A Test in Obedience – 31 Days
Head Covering / Prayer Room / Facing Giants
Day 22 : BENDING MY WILL
After I considered my motivation when I pray, I discovered that instead of using prayer as a tool to manipulate the spirit realm (even when done in ignorance) , it should rather be a tool that God uses in order to bend my will to His Will.
So instead of coming to Him with my prayer list, all memorized and really mostly asking for provision and protection for loved ones etc., I should rather learn to approach Him with an ear to “Hear”. After all God does know best. He knows where I have been, where I am and more importantly He knows what I still have to face. He knows of the needs and attacks that are occurring everywhere and He knows exactly what and whom needs intercession.
It therefore stands to reason that when I submit to Him in obedience; my time would be better spent permitting Him to bend my stubborn will to His.

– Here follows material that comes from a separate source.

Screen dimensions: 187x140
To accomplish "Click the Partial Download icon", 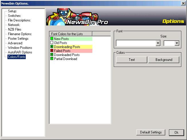I will 52,59.
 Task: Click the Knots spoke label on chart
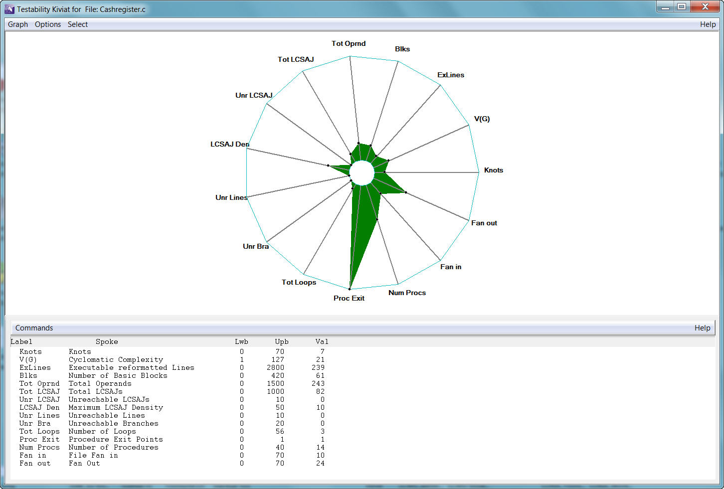click(494, 170)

The enemy has a way of throwing things our way that can disrupt the steady flow of our existence. These things distract us and have the potential to derail our lives or at the very least to cause us to pause and retreat for a time.

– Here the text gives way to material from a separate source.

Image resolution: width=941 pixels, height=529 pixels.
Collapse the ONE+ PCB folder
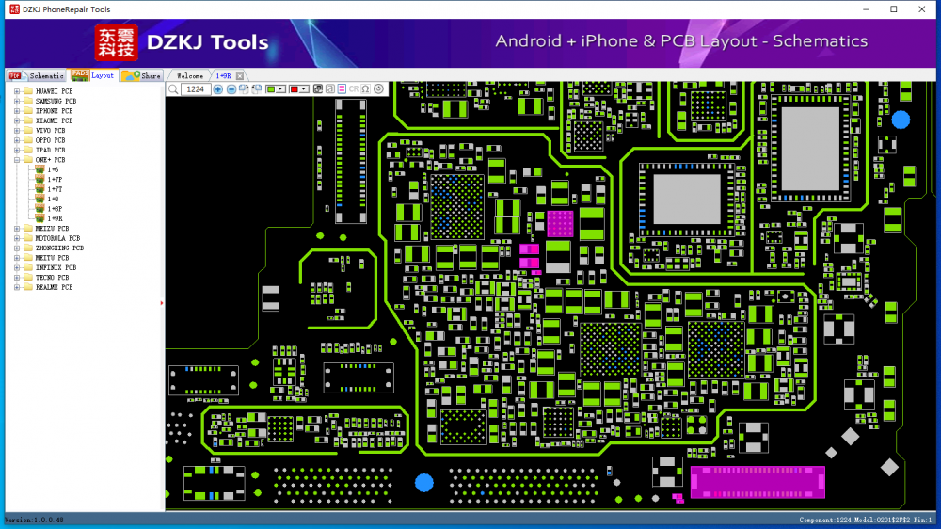[17, 160]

(In some cases I have retreated for years at a time).
There is nothing wrong with praying and asking for provision and protection, but it’s pointless when we are praying blindly, instead of focused in the direction we are prompted to by Holy Spirit. How much more effective would our prayer lives be if we were praying in agreement with Holy Spirit, as He guides and directs, instead of rambling off a set of predetermined requests.
Mark 4:24 “ Then He said to them, “Pay attention to what you hear. By your own standard of measurement [that is, to the extent that you study spiritual truth and apply godly wisdom] it will be measured to you [and you will be given even greater ability to respond]—and more will be given to you besides.” (AMP) Emphasis my own
Isn’t this precisely what we really need in this hour and time in which we live? I know that I certainly need this ability. The world is literally falling apart, evil is rampant and we are bombarded daily with more than we can assimilate and process. When we begin to pray, as sincere as we may be, it’s an overwhelming task, because quite frankly there is too much (need, pain, difficulty).
Spiritual Lesson :
I learnt that I need to permit God to bend my will to His. I must learn to stop my thoughts and really listen to His Voice, to guide me in effective prayer. As a female prayer warrior I truly desire to pray directly and strategically so that my prayers will be effective and make a difference to the lives of those I pray for.
I have never wavered from wearing the head covering. It has become a real part of my prayer and quiet time and I am becoming more convinced that it is indeed the right thing to do and in line with Gods Will for me. I experience a true covering and anointing when my head is covered in prayer. It no longer distracts me, but rather redirects my focus to serious prayer.
Father God, thank you so much for Your Grace and Mercy and endless patience with us. Please draw us near and help us to submit to You completely so that we will echo what Jesus said at the Garden of Gethsemane, “not my will but Thy Will be done.”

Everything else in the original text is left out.